Pull every line that holds the word "agent" from the entries.

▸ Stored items
---
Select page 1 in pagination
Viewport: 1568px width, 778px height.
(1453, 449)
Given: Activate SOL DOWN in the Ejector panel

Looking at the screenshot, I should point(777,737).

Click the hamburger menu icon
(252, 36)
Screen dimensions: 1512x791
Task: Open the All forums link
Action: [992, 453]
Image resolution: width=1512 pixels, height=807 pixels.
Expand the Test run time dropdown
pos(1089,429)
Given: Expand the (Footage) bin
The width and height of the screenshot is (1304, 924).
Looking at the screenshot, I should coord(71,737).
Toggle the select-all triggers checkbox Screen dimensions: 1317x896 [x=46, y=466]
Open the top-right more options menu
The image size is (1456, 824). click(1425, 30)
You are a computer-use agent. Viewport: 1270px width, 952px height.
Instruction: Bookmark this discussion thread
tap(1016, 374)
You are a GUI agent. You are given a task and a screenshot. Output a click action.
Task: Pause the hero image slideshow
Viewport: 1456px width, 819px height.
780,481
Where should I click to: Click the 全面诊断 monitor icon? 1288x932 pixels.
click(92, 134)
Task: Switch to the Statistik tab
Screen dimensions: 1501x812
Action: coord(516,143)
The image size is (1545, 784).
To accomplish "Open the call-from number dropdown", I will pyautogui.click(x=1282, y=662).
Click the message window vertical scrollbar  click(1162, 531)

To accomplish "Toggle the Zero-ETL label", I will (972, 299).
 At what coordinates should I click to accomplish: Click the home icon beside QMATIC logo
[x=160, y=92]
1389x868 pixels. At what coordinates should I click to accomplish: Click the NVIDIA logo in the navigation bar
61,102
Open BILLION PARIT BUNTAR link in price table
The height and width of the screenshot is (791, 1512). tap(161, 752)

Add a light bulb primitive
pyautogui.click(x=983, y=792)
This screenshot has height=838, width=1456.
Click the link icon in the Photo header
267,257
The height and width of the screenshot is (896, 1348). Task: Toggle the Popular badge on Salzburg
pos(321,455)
---
▸ ANSWER
You are a computer-use agent. Viewport: 1270px width, 952px height.
You are a GUI agent. You are given a task and a screenshot. Output a click action.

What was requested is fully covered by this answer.